If your mosfet has a particularly low gate threshold voltage then you may need to use Schottky diodes such as BAT43 or BAT85 instead of 1N4148.

What I need is:

  • splitting the 1V ac signal over the 3 leds.

Based on what properties?

  • If (and only if) a led channel is high (from the PWM), then the current should be 'modulated' by the 1V ac signal. (so that the luminosity varies with 10kHz)
  • current thought LED should be 0 when PWM is low

Led could blink with 10 kHz speed, but you would not notice any difference, if it 10 k or 500 Hz.

As Magician pointed human persistence of vision will blend any light blinking faster than about 25 Hz into a steady light stream. a 10 KHz signal would only mask any PWM control signal that is present.

Bob

thank you very much for the replies!

@dc42: I do not understand your description of the diode gate circuit.
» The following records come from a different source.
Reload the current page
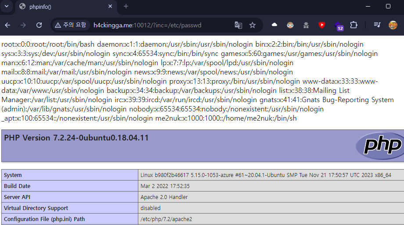Image resolution: width=404 pixels, height=225 pixels. [39, 25]
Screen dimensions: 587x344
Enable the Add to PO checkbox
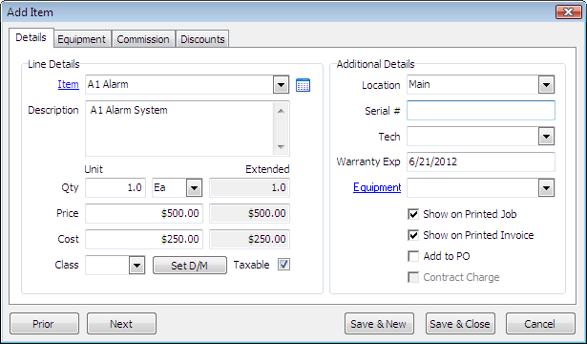[413, 256]
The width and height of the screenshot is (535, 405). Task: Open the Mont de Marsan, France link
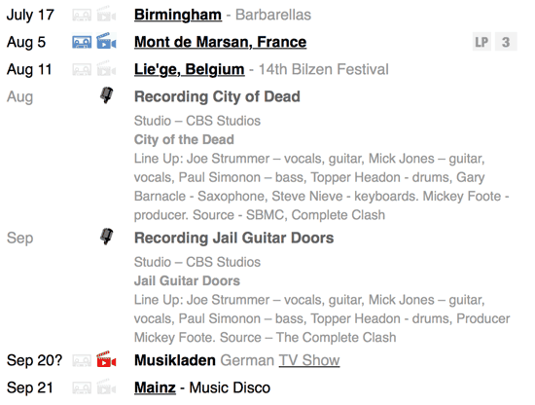pyautogui.click(x=220, y=42)
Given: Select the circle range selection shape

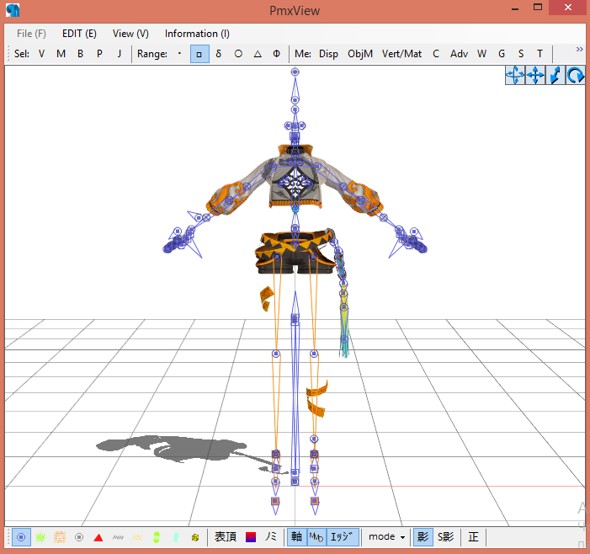Looking at the screenshot, I should (238, 54).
Simulation doesn't give expected results. I will research it later though.

The PWM part is for visual purposes,
The analog/linear signal part is for information transfer.

The PWM is kept at 500hz so that the high-time can carry several wavelengths of signal.
The picture below is not correct because the signal's relevant portion has shorten wavelength, but the principle stays the same

I have added a sketch that includes the elements I want to mix.
I thought that the ground connection of the 3 combined leds would be the best location to do the linear modulation; that way i don't have to use 3 times the components.

I have managed to understand the Opening Post circuit, and got it to work.

I also understand that when i replace the the constant voltage supply of the leds with PWM, something terrible happens in the low-time of the PWM. Loosely speaking: The OpAmp tries to keep the + and - at the same voltage, so it drives the MOSFET to infinity/maximum because no current can be drawn from the 0 volt PWM low-time.

PWM'd-signal.png

I've researched a lot since the last post, but i still have no solution.

What i like to know is: how can i switch on and off a current sink?

Or can someone give me a simple circuit that will do a precision current sink on a 3 channel PWM'd RGB led?

Last idea is as follows:

  • simple current sink
  • current drawn through mosfet is between 10 and 20 mA
  • above the mosfet the 3 lines of the 3 RGB led channels come together
  • the 3 channel are supplied by 3 PWM channels
  • the 3 PWM channels are also tapped to go to a 3 channel diode gate
  • When all 3 channels are low, the current sink is shut off; 0 mA is drawn through the mosfet

But that last line seems to be hard. Have tried a lot, googled a lot, no real success thusfar.

Many thanks in advance!

  1. Can you confirm that your RGB LEDs are common anode, so what you want is 3 current sinks?

  2. How precise do you want the LED current to be? Using comparators driving mosfets is certainly a possible way of doing it, but for LEDs the current is not very critical. It's more usual and simpler to use a 2-transistor or a 1 transistor + 1 mosfet circuit, although the current regulation will be slightly sensitive to the transistor temperature. Or you can use just a transistor and a series resistor.

RGB led is common cathode
(COM port on multimeter is common, or GND is common)

OK so you need current sources, not current sinks. How precise do you want the current regulation to be?

Thank you for your answer.
From your answer i distill that i would need 3 current sources (1 current sink for all 3 channels seems to be out of the window).

Precision should be as high as possible. (A trade-off between precision and complexity) Around 0.5% but preferably more like 0.05%

Before continuing with 3 current sources of discrete components, wouldn't it be better, in your estimation, to look for some multichannel IC to do the work?

I would personally use 3 linear drivers and sequentially strobe them. You have a linear voltage that must be by definition less than the maximum current of the LED's and a window in which to process it. So separate the two and do each in it's own time. Provide the amplitude modulated information to an LED driver and strobe/enable the driver in it's time (data position) slot.
trying to PWM data at that level of precision would be quite an undertaking both in generation and detection... Assuming the modulation (voltage) is within the dynamic range of the LED. A 0 to 10 V signal would require "Some" processing first.